Se para delante del viejo buzón de correo postal. Está vacío. El Sistema controla y vigila todos los sistemas informáticos. La Red está perfectamente examinada de forma constante. El anonimato por la web no existe. Por eso tras el boom de las formas de comunicación cibernética, el correo más íntimo por vía postal resurgió.
Un ciberaviso al señalizador postal es el anuncio de la próxima llegada de un correo postal. El único rastro que deja. El sello precintado de las cartas devolvió la discreción y seguridad. Unos precintos que solamente se pueden abrir con una clave electrónica personal e intransferible que emite un señalizador postal. Si se fuerza la apertura de una carta se desintegra. El señalizador postal es un aparato digital llamado thimble-post. Es un artilugio en forma de dedal que lee las huellas digitales. Solo emite una señal breve que abre la carta. Así el interesado puede quitar el precinto del correo. La seguridad del correo es muy alta y con ello el secreto de su contenido está asegurado. El uso de los nombres en clave, tipo nick, es lo común. Es frecuente recibir correspondencia postal en la que solo el emisor y el receptor conocen. Eso también despista al Sistema, sobre todo para las cosas más personales.
Las ansias de la discreción perdida y el deseo de permanecer fuera del control total del Sistema generaron un volumen epistolar importante.
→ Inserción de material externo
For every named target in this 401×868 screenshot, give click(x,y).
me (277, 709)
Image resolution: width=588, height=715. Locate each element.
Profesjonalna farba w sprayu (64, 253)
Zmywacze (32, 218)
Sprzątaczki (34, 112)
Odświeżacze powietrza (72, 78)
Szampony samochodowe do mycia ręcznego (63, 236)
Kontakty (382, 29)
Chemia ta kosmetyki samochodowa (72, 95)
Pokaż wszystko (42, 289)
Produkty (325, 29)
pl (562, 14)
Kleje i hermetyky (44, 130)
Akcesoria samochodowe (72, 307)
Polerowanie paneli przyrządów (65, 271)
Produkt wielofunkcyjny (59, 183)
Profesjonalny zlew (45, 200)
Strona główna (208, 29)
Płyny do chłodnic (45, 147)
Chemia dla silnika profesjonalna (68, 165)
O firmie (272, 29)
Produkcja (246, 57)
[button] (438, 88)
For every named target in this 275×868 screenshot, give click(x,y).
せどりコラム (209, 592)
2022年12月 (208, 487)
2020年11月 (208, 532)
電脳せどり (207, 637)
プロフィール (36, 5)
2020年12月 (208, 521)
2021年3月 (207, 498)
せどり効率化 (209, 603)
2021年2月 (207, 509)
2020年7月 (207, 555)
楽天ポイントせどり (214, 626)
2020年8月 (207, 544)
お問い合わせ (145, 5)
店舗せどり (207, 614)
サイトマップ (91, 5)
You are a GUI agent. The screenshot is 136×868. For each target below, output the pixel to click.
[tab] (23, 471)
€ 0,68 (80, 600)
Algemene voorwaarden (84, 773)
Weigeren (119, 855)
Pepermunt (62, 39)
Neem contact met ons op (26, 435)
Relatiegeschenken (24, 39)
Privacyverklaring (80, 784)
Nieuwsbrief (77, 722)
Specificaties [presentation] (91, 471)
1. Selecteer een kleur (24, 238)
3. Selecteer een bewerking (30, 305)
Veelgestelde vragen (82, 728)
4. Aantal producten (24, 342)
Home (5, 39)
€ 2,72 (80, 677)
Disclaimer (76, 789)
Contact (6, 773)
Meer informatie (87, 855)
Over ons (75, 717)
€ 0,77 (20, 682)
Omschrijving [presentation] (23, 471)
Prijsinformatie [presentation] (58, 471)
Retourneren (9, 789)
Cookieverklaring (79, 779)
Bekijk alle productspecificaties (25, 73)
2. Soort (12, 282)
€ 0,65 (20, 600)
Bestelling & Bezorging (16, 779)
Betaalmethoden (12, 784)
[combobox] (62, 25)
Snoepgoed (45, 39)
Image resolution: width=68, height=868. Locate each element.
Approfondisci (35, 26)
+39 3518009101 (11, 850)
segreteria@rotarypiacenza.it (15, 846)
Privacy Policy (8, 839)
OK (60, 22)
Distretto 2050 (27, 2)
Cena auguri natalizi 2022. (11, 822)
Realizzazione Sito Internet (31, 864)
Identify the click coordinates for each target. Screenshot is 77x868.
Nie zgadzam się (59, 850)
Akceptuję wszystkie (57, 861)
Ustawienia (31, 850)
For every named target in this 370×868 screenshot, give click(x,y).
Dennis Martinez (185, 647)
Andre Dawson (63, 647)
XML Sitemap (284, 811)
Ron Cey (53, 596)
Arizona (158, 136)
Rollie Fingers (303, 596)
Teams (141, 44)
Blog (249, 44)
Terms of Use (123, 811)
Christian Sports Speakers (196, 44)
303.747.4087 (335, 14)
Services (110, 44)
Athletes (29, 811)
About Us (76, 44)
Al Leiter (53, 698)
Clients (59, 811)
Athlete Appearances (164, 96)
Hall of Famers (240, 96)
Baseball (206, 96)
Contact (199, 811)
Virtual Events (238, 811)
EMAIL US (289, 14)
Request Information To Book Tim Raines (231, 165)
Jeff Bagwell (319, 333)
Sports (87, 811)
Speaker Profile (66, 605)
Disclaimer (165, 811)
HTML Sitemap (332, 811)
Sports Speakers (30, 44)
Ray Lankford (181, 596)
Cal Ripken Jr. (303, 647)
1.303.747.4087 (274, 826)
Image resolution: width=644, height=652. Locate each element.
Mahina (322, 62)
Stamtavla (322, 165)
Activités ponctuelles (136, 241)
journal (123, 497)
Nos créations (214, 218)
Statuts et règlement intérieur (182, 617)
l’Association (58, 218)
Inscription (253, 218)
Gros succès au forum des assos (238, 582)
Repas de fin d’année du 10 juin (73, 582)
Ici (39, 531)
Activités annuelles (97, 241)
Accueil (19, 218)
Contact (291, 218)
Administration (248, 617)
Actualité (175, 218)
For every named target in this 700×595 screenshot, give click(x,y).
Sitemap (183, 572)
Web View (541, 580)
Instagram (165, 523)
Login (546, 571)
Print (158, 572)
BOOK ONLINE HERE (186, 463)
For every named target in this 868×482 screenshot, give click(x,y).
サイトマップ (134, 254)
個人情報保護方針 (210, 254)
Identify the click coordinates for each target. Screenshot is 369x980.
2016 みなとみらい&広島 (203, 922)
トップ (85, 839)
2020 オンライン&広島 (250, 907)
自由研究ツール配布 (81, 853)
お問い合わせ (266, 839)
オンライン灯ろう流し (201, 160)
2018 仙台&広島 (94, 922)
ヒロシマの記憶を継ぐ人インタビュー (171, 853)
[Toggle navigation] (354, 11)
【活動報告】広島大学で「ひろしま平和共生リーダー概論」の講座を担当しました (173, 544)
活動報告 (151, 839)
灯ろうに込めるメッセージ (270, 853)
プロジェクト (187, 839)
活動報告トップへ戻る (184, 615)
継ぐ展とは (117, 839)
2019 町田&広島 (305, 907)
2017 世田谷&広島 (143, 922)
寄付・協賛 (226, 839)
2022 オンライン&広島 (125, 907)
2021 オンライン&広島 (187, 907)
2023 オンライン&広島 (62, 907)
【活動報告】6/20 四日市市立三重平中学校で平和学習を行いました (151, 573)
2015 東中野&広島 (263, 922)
El Sistema tuvo que aceptarlo. Al fin y al cabo era un proceso lento para etiquetarlo de subversivo, y en casos extremos o de necesidad hacer desaparecer la carta física podía ser una alternativa. Con esa pequeña cesión la población se sentía más libre.
Las oficinas postales, que desaparecieron durante el siglo XXI, volvieron a renacer.
Eloy entra al estrecho pasillo que lleva a las escaleras de su apartamento. Deja la bicicleta en el rellano de la planta baja. Sube los cilindros de carga de pintura que ha adquirido en el centro comercial de camino a casa. En un segundo viaje carga a pulso con su bicicleta. Vive en el ático de un edificio de tres plantas.
En su entrada lo primero que hace es cambiar la gorra azul que lleva por otra a rayas. Se la ajusta bien. La estampada siempre se queda en su apartamento, en el colgador de la entrada. Lleva su bicicleta al balcón. La deja siempre a la intemperie.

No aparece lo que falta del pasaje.